До сих пор не знаю, что я там искала.
* * *
Вернувшись в Америку, мы поселились в Гарден-сити на Лонг-Айленде, и дальше мое детство протекало совершенно обычно, пока не наступили дикие подростковые годы. В шестнадцать меня застукали с косяком на крыше общинного центра при нашей церкви. Мы с друзьями должны были готовить сэндвичи для бездомных – мамина идея – и решили, что будет просто уморительно, если мы сами будем умирать от голода, хорошенько накурившись.
Друзей отругали, посадили под домашний арест, приговорили к новым бесполезным благотворительным трудам, меня же сослали в частную школу в Мэриленде.
Не прошло и трех месяцев, как меня снова поймали с травкой – в лесу за чьим-то домом, куда я и еще две девочки из школы удрали «в самоволку». Нас должны были отчислить, мы хотели, чтобы нас отчислили, но нет: нас отправили на консультации с наркологом по программе окружных властей. Там собралась пестрая компания подростков-умников, которые в перерывах между обучающими фильмами, лекциями и групповыми сессиями, посвященными самооценке, обменивались номерами дилеров и адресами магазинов или обсуждали, где достать фальшивые водительские права, в которых написано, что тебе двадцать один. Там я и познакомилась с Дугласом.

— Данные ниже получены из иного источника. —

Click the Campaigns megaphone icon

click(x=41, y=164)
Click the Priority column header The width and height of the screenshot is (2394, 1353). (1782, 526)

Он был тощим, умным, саркастичным, читал взахлеб. Я восхищалась его чувством юмора. Его родители, образцовые представители среднего класса, боялись, что «эта привычка» – он попался лишь однажды, с косяком на концерте, зато сразу копам – помешает ему выиграть стипендию в колледж. Волновались они зря. Спустя шесть недель, проведенных в компании самых ужасных и интересных сверстников, нам всем подчистили «личные дела». Дуглас поступил в Мэрилендский университет в Колледж-Парке. Я, к недовольству родителей, последовала за ним. Отец видел меня в Корнелле, его альма-матер. Мать – в одном из колледжей «Семи сестер», ее фантазия о девушке из привилегированной семьи. Сама она в колледже не училась, вы знали?